REQUIRED WORK -
Which lines in the items below contain the word "should"? Copy each of those lines, matching case exactly.

_ _ _

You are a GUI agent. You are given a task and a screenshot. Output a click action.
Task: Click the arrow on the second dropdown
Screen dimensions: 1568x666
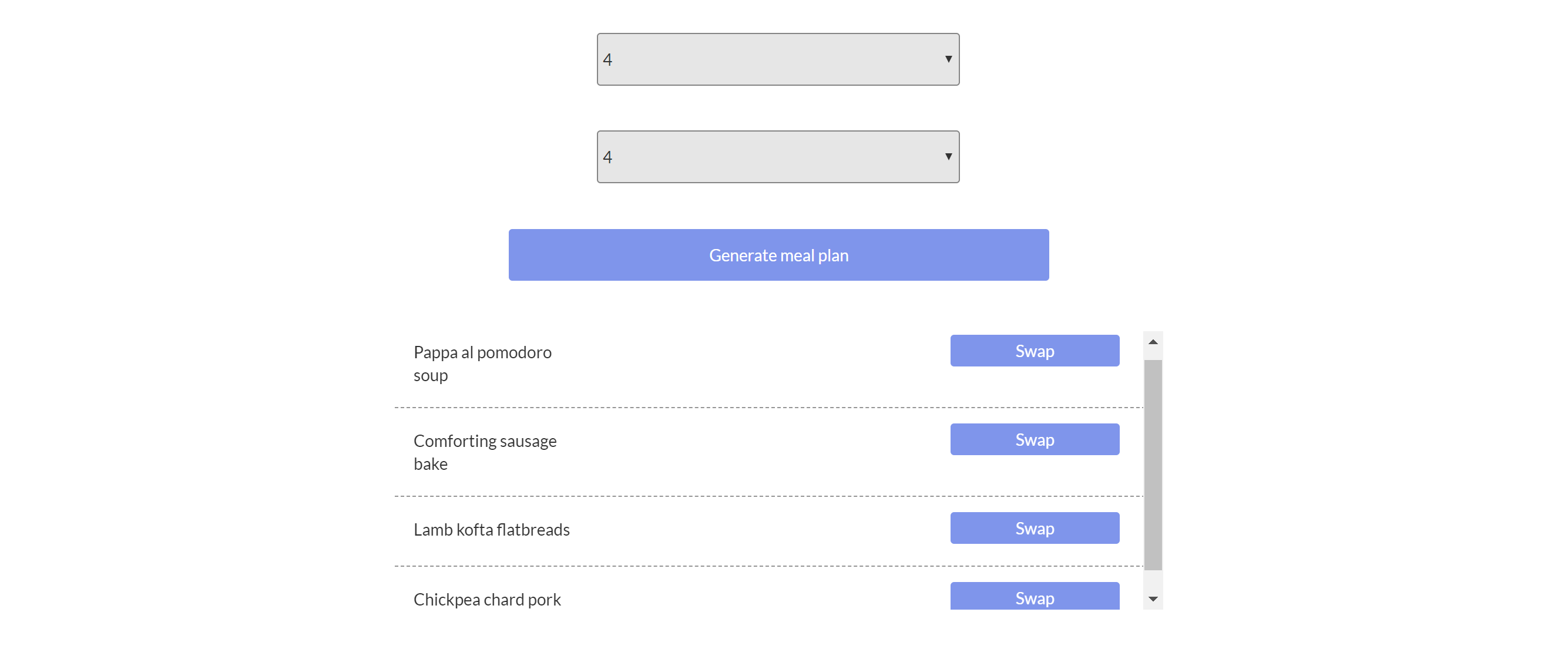click(x=948, y=156)
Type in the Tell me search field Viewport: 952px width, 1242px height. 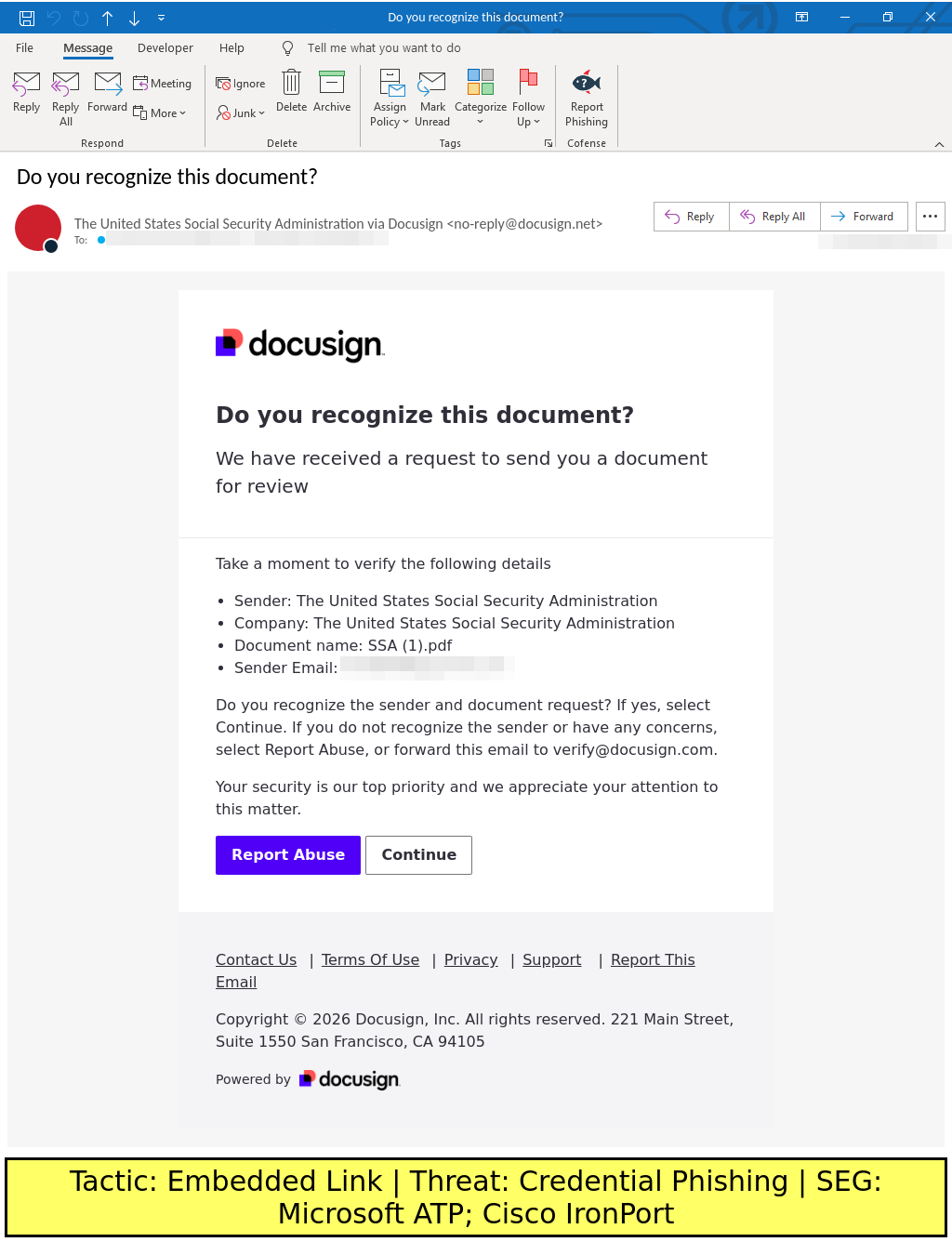[384, 48]
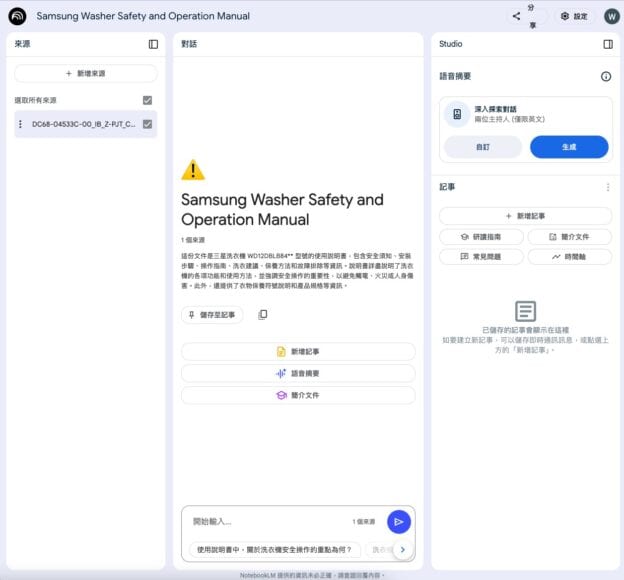Screen dimensions: 624x580
Task: Send the message with arrow button
Action: click(x=398, y=521)
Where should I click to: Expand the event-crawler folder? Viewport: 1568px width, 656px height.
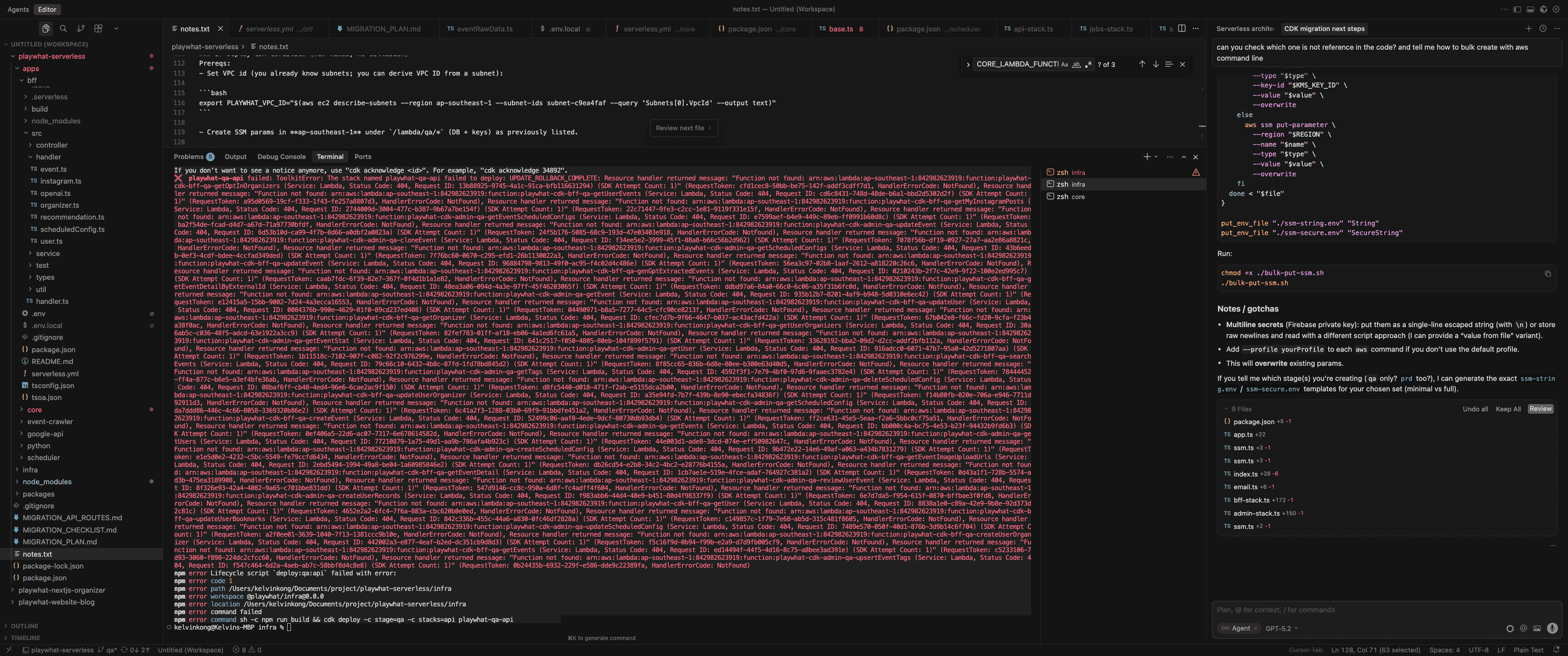point(49,422)
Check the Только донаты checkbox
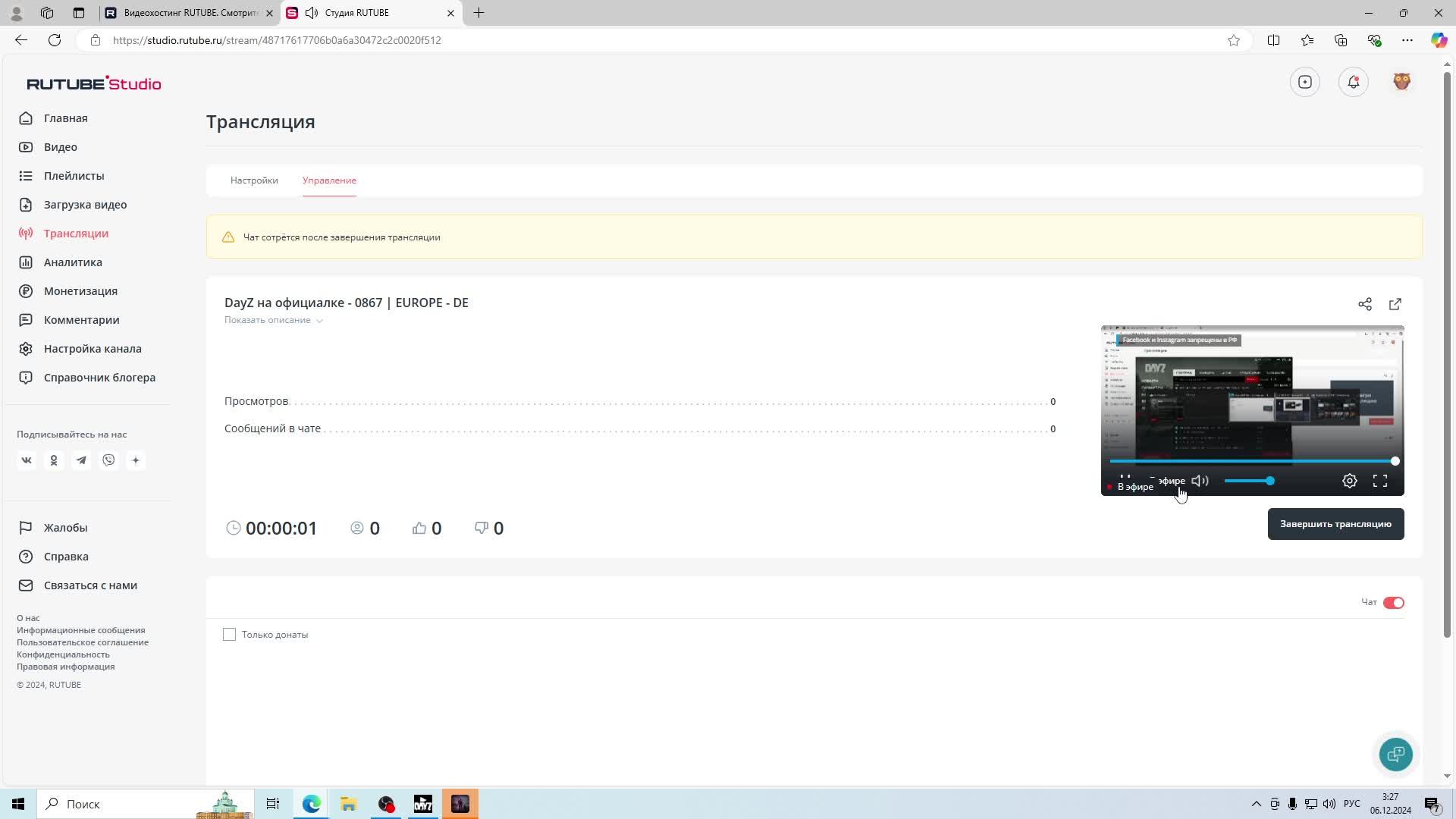 230,635
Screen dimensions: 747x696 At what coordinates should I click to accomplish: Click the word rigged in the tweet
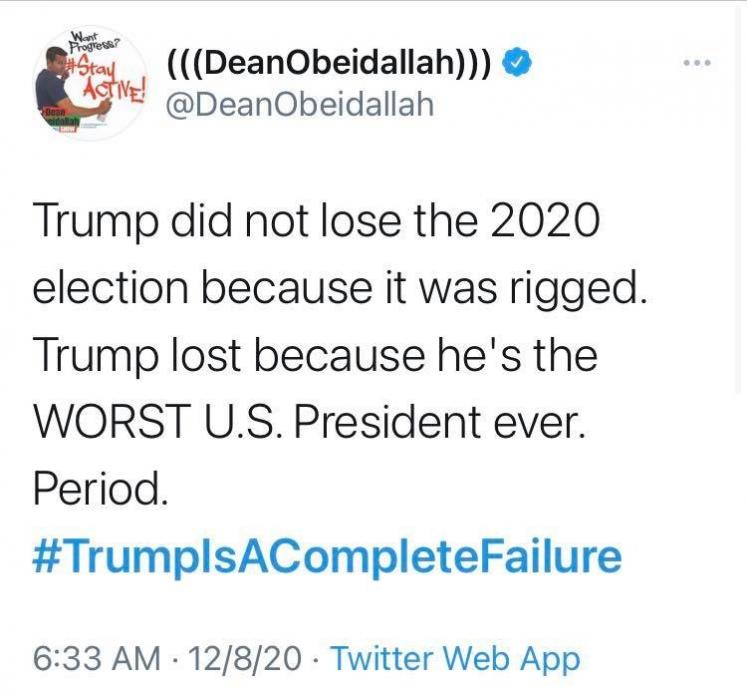point(609,287)
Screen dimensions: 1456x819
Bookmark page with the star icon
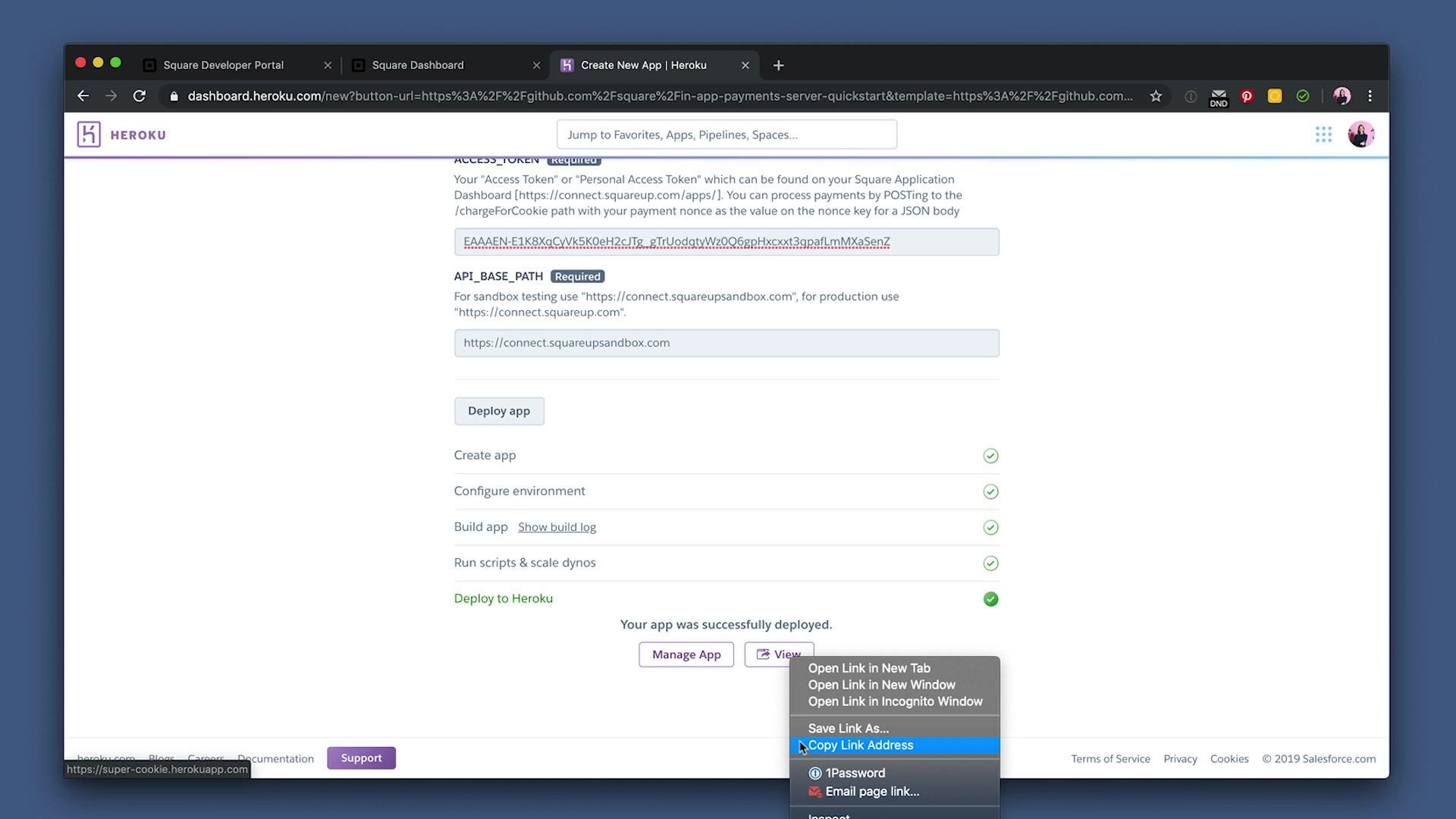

_ _ _

EXERCISE OUTPUT -
Where should I click to: Expand the event-crawler folder? Viewport: 1568px width, 656px height.
Screen dimensions: 747x696 At what coordinates should I click to accomplish: Click the word rigged in the tweet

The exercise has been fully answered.